* 課題一覧 *
• a. 本文のうち「(7)ロトの妻(創世記より)」から「ので塩の柱となった、という。」までを、一字も変えずに書き写してください。
• b. 本文に基づき、次の問いに答えてください。
(i) ロトはアブラハムから見てどのような続柄か。
(ii) アブラハムから土地を分けてもらったロトは、どこに住んだか。
(iii) 後ろをふり返ったロトの妻は何になったか。

* 本文 *

聖書の人物

(7)ロトの妻(創世記より)

『主はソドムとゴモラの上に天から、主のもとから硫黄の火を降らせ、これらの町と低地一帯を、町の全住民、地の草木もろとも滅ぼした。ロトの妻は後ろを振り向いたので、塩の柱になった。』(創世記19・24〜26)

ロトはアブラハムの甥である。すでに父を失っていた彼は、アブラハムと行動を共にしてカナンの地に来たが、そこでアブラハムから土地を分けてもらい、ヨルダンの低地に住んだ。しかしそこにあった町「ソドムの人々はわるく、主に対して、はなはだしい罪びとであった」(創世記13・13)。そこで主は天から硫黄と火を降らせて、その地域一帯を滅ぼしてしまおうとする。主は、アブラハムのゆえにロトとその家族を救おうと思い、みつかいたちをつかわして彼らを脱出させたが、そのとき、「うしろをふり返って見てはならない。・・・・・立ち止まってはならない」と命じる。だがロトの妻は、後ろをふり返ったので塩の柱となった、という。

* 提供データ *

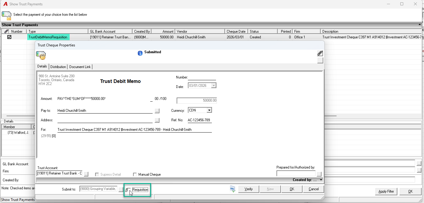The image size is (424, 203).
Task: Click the paperclip attachment icon in dialog
Action: (320, 53)
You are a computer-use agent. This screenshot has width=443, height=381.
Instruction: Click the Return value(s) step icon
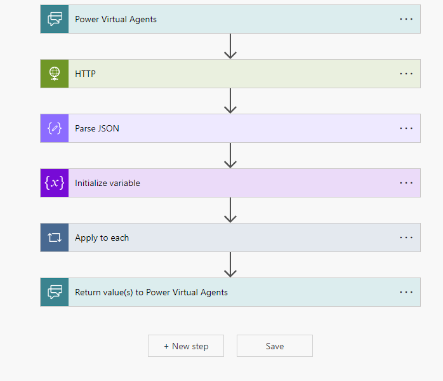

* 課題別の結果 *
• a.
(7)ロトの妻(創世記より)

『主はソドムとゴモラの上に天から、主のもとから硫黄の火を降らせ、これらの町と低地一帯を、町の全住民、地の草木もろとも滅ぼした。ロトの妻は後ろを振り向いたので、塩の柱になった。』(創世記19・24〜26)

ロトはアブラハムの甥である。すでに父を失っていた彼は、アブラハムと行動を共にしてカナンの地に来たが、そこでアブラハムから土地を分けてもらい、ヨルダンの低地に住んだ。しかしそこにあった町「ソドムの人々はわるく、主に対して、はなはだしい罪びとであった」(創世記13・13)。そこで主は天から硫黄と火を降らせて、その地域一帯を滅ぼしてしまおうとする。主は、アブラハムのゆえにロトとその家族を救おうと思い、みつかいたちをつかわして彼らを脱出させたが、そのとき、「うしろをふり返って見てはならない。・・・・・立ち止まってはならない」と命じる。だがロトの妻は、後ろをふり返ったので塩の柱となった、という。

• b.
(i) 甥
(ii) ヨルダンの低地
(iii) 塩の柱